On many of the albums that will remain his legacy, he was joined by drummer Sly Dunbar, with whom he formed a formidable partnership that did as much for a fertile, ever changing but always grooveable scene as Nile Rodgers and Bernard Edwards did with Chic. Just as Nile and Bernard crossed over into unexpected territories with Madonna, Bowie and co, so too did Sly and Robbie. Bob Dylan, Mick Jagger and even Serge Gainsbourg sought solace in their rocksteady riddims. Go and listen to Dylan’s Jokerman to hear the results of what happens when ascerbic folk and loose and spacey reggae collide.

Grace JonesPrivate Life

Some of Shakespeare’s (and Dunbar’s) greatest work remains the stuff he/they did with with Grace Jones. Marrying reggae and funk basslines to new wave guitars and synths, Grace’s band created ambient, atmospheric and always revealing music, incredibly unique and stylish y’know…just like the singer who had hired them.

You’ll be well aware of the big ones – Slave To The Rhythm, Private Life, Pull Up To The Bumper, their electro-fried version of Iggy Pop’s Nightclubbing, etc etc, but it’s their little-heard take on Joy Division’s She’s Lost Control that pulls me in every time.

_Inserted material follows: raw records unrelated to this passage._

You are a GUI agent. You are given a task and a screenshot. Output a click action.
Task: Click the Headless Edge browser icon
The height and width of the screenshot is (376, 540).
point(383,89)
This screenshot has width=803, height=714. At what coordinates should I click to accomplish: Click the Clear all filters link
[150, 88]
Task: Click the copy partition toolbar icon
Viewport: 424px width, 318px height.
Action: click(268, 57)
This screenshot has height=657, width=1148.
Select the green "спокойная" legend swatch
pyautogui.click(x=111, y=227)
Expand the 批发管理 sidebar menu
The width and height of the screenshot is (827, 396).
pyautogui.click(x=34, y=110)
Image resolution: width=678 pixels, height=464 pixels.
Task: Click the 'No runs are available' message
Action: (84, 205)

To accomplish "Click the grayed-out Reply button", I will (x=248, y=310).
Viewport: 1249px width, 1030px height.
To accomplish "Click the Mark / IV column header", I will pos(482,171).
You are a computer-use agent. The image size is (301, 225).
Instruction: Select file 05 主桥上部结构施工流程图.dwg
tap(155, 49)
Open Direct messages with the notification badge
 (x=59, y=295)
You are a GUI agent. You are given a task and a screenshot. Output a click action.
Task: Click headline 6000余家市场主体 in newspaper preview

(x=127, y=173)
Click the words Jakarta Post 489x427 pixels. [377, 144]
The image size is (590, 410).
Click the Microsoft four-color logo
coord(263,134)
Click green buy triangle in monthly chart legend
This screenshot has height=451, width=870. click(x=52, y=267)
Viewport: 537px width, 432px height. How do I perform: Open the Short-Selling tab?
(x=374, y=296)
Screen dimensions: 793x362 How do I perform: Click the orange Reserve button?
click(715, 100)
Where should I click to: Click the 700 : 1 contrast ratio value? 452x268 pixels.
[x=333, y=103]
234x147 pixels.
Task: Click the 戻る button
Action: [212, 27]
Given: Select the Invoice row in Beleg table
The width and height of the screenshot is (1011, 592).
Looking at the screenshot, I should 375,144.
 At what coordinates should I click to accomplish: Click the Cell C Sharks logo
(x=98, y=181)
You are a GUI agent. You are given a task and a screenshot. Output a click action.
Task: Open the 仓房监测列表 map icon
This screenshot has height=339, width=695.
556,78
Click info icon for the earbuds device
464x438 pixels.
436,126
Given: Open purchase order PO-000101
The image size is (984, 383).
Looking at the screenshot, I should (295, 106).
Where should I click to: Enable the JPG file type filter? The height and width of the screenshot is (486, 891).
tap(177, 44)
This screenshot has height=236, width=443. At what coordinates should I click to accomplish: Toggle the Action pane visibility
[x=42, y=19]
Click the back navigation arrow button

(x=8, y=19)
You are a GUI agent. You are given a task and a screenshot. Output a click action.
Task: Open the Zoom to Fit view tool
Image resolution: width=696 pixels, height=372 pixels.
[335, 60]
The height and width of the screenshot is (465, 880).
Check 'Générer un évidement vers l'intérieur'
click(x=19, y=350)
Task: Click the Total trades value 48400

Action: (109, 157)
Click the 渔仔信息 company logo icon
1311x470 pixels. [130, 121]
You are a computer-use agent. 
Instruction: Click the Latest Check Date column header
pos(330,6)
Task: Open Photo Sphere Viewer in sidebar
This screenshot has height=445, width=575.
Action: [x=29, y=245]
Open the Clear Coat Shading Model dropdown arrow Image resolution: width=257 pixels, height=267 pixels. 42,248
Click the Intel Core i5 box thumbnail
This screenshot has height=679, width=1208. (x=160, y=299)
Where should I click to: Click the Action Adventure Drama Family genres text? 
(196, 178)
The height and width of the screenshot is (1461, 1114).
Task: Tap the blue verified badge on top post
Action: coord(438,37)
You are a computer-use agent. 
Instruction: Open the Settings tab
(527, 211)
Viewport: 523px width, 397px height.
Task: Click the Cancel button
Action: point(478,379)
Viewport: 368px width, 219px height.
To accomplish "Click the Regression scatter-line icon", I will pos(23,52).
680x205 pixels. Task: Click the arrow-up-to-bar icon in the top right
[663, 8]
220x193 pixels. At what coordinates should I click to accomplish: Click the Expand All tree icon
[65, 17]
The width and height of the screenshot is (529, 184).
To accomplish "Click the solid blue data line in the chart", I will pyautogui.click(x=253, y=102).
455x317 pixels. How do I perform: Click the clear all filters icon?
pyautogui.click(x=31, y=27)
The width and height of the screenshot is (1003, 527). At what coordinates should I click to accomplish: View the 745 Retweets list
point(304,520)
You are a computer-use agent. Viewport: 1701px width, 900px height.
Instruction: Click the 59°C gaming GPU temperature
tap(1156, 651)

Grace JonesShe’s Lost Control

It’s, well, kinda boing-y, isn’t it?! A rubber band bassline, augmented by bicycle cranks, a trampolining wonky background noise and the guitar scrapin’, chain rattlin’ ghost of a horrified Ian Curtis, it’s spectacular (even if the 12″ version above goes on maybe a wee bit too much). It’s all in the production – rich and deep enough to make the heart vibrate, light and airy enough to tingle the senses. It’s cavernous and widescreen and just about as long and interesting as the career itself that Joy Division carved out. It is, you’ll notice, the bassline that carries it, played effortlessly by Robbie Shakespeare, the true root at the base/bass of roots reggae.